If you are staying in Germany for an extended period, receiving a regular salary and paying rent, it is recommended to soon open an account with a bank, savings bank or the ‘Postbank’. The benefits are similar; however, there are differences in the service you receive and the account charges.
In order to open an account, you must be registered with the ‘Einwohnermeldeamt’ (Residents’ Registration Office) and be able to submit a ‘Meldebescheinigung’ (registration certificate). Once you have opened an account, an ‘EC-Karte’ (bank card) will be sent to you. The associated PIN number will be sent under separate cover. You can use the card to obtain statements, withdraw cash and sometimes also transfer payments. There is no charge for withdrawing money from the ATMs at branches of your bank or other members of the same banking group. However there will be additional costs for withdrawals from ATMs belonging to other banks. Transfers abroad can also be expensive. You should ask your bank at home for details of its cooperating partner bank in Germany.
Besides the usual ‘EC-Karte’, credit cards can also be used to make non-cash payments. You can use your credit card to make withdrawals from ATMs, however the associated charges are high. The most widespread cards in Germany are Eurocard/Mastercard and Visa cards. However, cashless payments in German stores are generally made using an ‘EC-Karte’.
Banks are normally open Mondays to Fridays (8:30 am -4:00 pm), whereas ATMs are available around the clock.

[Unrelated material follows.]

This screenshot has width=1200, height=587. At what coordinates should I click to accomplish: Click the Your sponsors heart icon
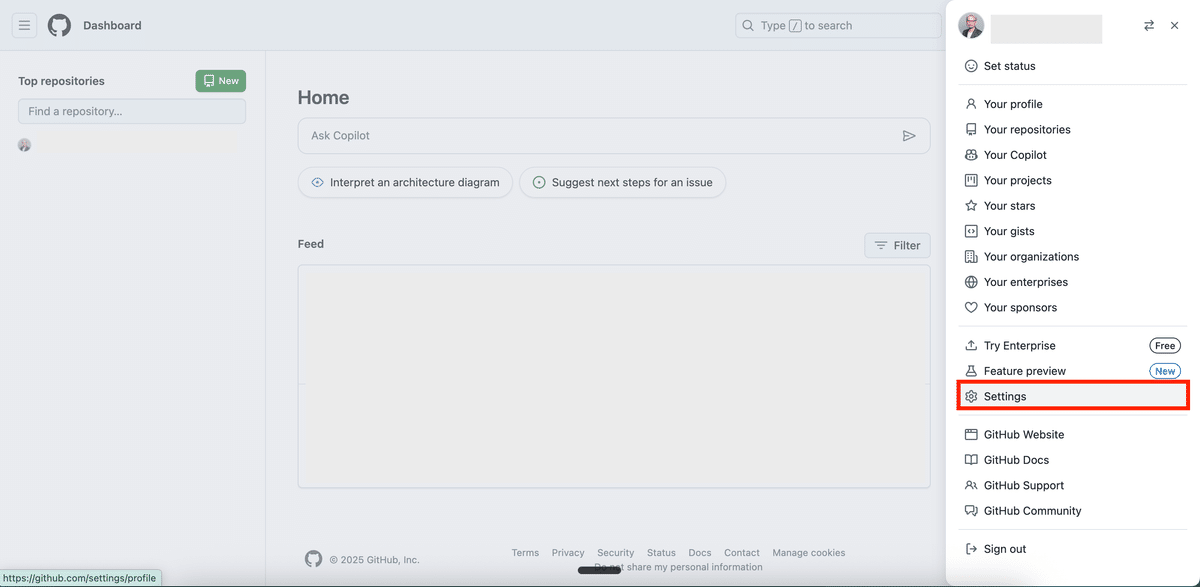[x=971, y=308]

56. Will I be able to get acquainted with the Max Planck Institute on my first day at work?
On your first day at work at the institute you will be taken on a tour to give you an overview of the institute. You should discuss with your supervisor the arrangements that need to be made, such as visits to the authorities, registrations, opening a bank account and finding accommodation. You will also have an opportunity to clarify any further questions you may have.

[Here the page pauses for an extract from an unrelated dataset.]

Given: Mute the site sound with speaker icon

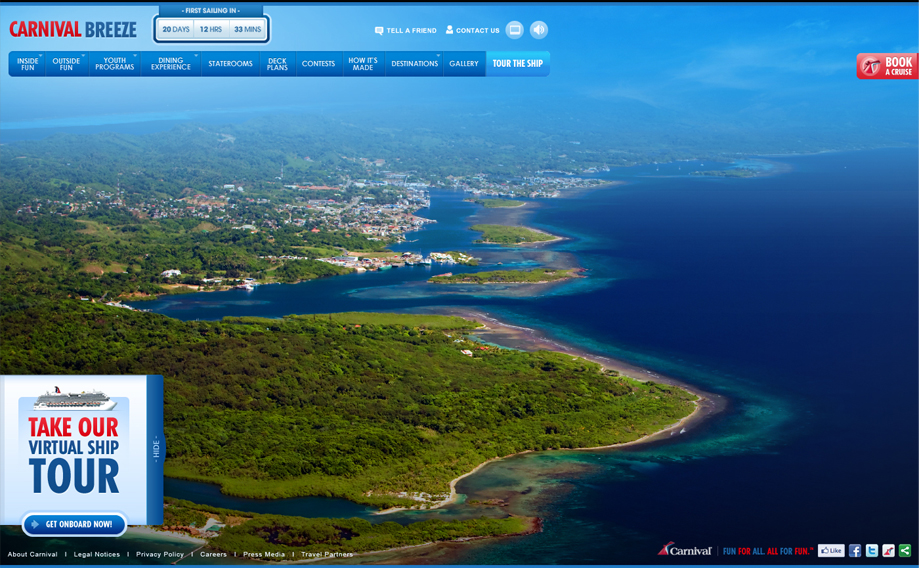Looking at the screenshot, I should (x=539, y=30).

The formalities in Germany may perhaps be a little more elaborate than you are used to. It is not without reason that Germany has a reputation for being bureaucratic. But don’t be discouraged. The initial hurdles are soon overcome. Your contacts at the institute will gladly assist you with any of the questions that may arise throughout your stay.
57. How can I get to know other PhD students and post-docs?
You will soon meet other PhD students and post-docs at the introductory events organised by the Max Planck institutes. In addition, many institutes offer a broad range of leisure activities - from sports to orchestras and choirs. For more information, keep an eye on the notice boards and your institute website. Talk to your supervisor, too. He or she will certainly be able to offer plenty of suggestions.
58. Are there any student networks?
Many of the PhD students researching at Max Planck Institutes are members of PhDNet. This network aims to improve the quality of education and training by exchanging information and organizing seminars and interdisciplinary scientific events. The clearly designed WebPortal regularly carries reports of the activities of various work groups. There is also a forum which allows everyone to play an active part in discussions.
Another network “under construction” is LeadNet for Max Planck Research Group Leaders. The first meeting took place at the end of February 2010 with a view to establishing a network along the lines of PhDNet for PhD students. LeadNet aims to improve communication between Research Groups at different institutes, arrange joint interdisciplinary symposia and provide mutual support on employment law issues.
59. What can I do about discrimination?
The Max Planck Society expressly disassociates itself from any form of discrimination whatsoever.
Even though Germany can be considered a safe country, it can be advisable to avoid certain places at certain times. Whenever you find yourself confronted with discrimination, if you are the victim of an attack, verbally abused or threatened, inform your supervisor at the institute at once. You will immediately be provided with appropriate, and if your wish, confidential support.